* **Aim of the exercise**
Please quote exactly the lines below from the line containing "Click 'Shared with" to the line containing "Tap the cloud notification icon in status bar", both lines included, and nothing else.

* **Data shown**
____

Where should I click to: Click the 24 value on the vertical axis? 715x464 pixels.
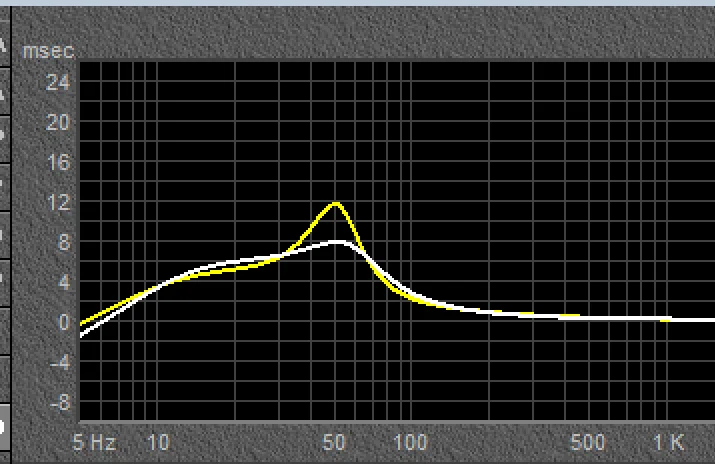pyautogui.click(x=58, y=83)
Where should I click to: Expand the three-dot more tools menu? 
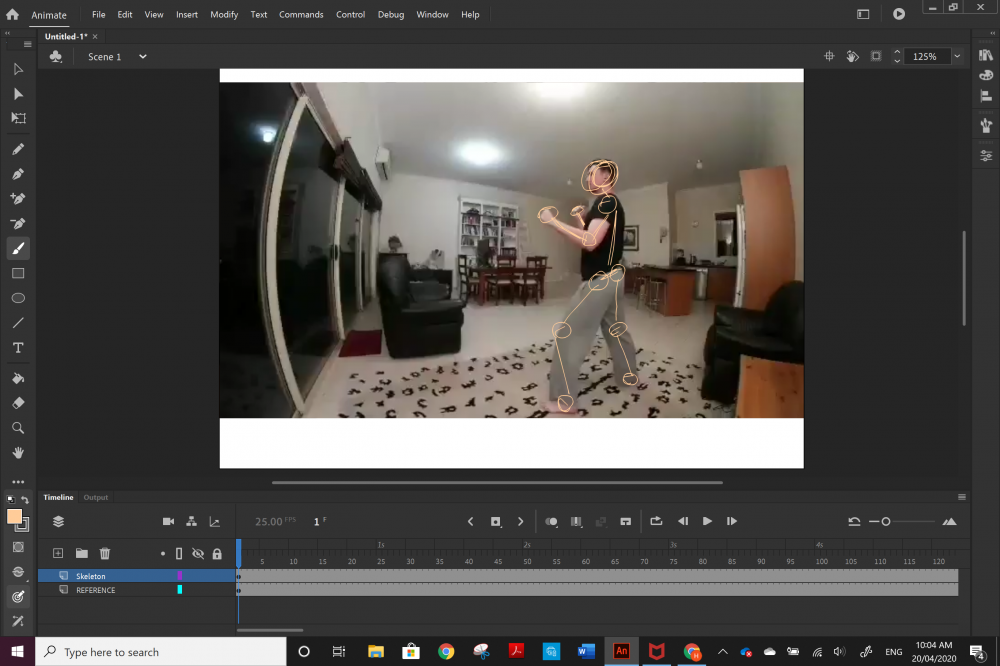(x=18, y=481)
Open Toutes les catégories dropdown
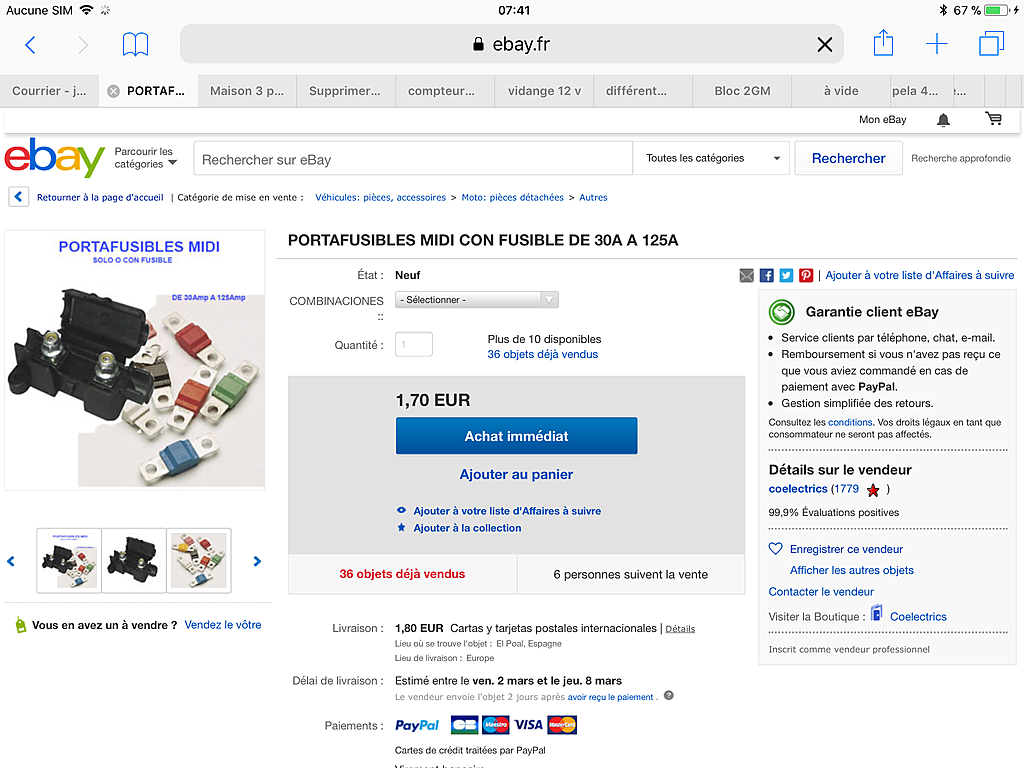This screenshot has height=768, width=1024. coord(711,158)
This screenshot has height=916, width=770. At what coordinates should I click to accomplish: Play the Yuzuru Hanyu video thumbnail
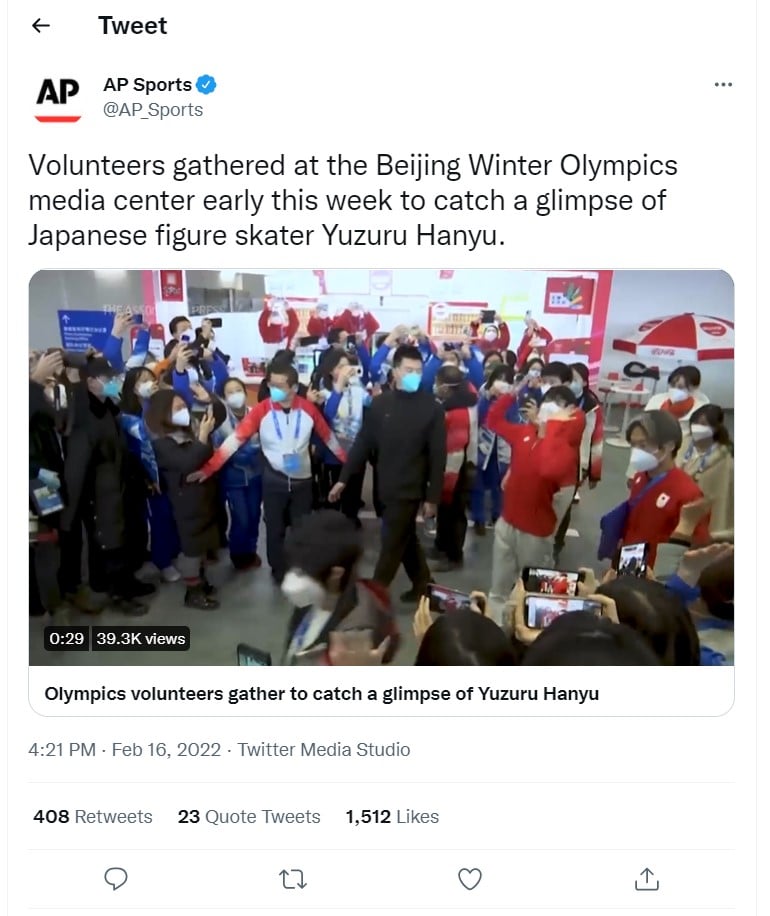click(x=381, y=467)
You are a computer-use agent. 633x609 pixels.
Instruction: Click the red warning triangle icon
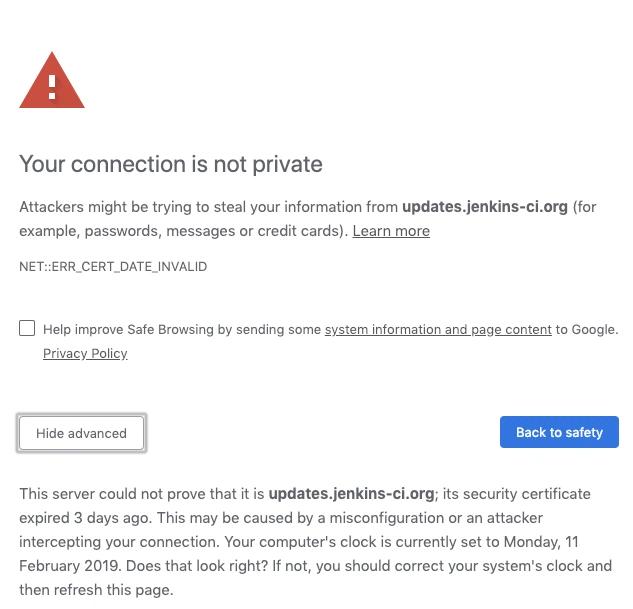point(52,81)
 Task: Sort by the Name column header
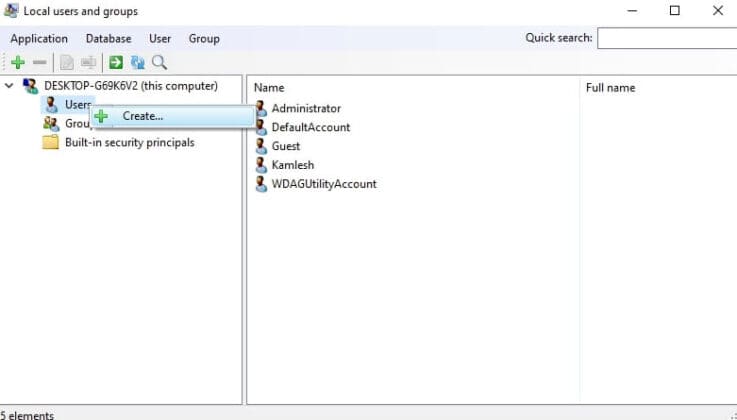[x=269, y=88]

____

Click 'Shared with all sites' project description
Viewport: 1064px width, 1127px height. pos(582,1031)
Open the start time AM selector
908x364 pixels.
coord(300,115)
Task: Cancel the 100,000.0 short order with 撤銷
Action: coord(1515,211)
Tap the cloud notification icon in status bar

____

* **Final answer**
Click 'Shared with all sites' project description
Viewport: 1064px width, 1127px height. pos(582,1031)
Open the start time AM selector
908x364 pixels.
coord(300,115)
Task: Cancel the 100,000.0 short order with 撤銷
Action: coord(1515,211)
Tap the cloud notification icon in status bar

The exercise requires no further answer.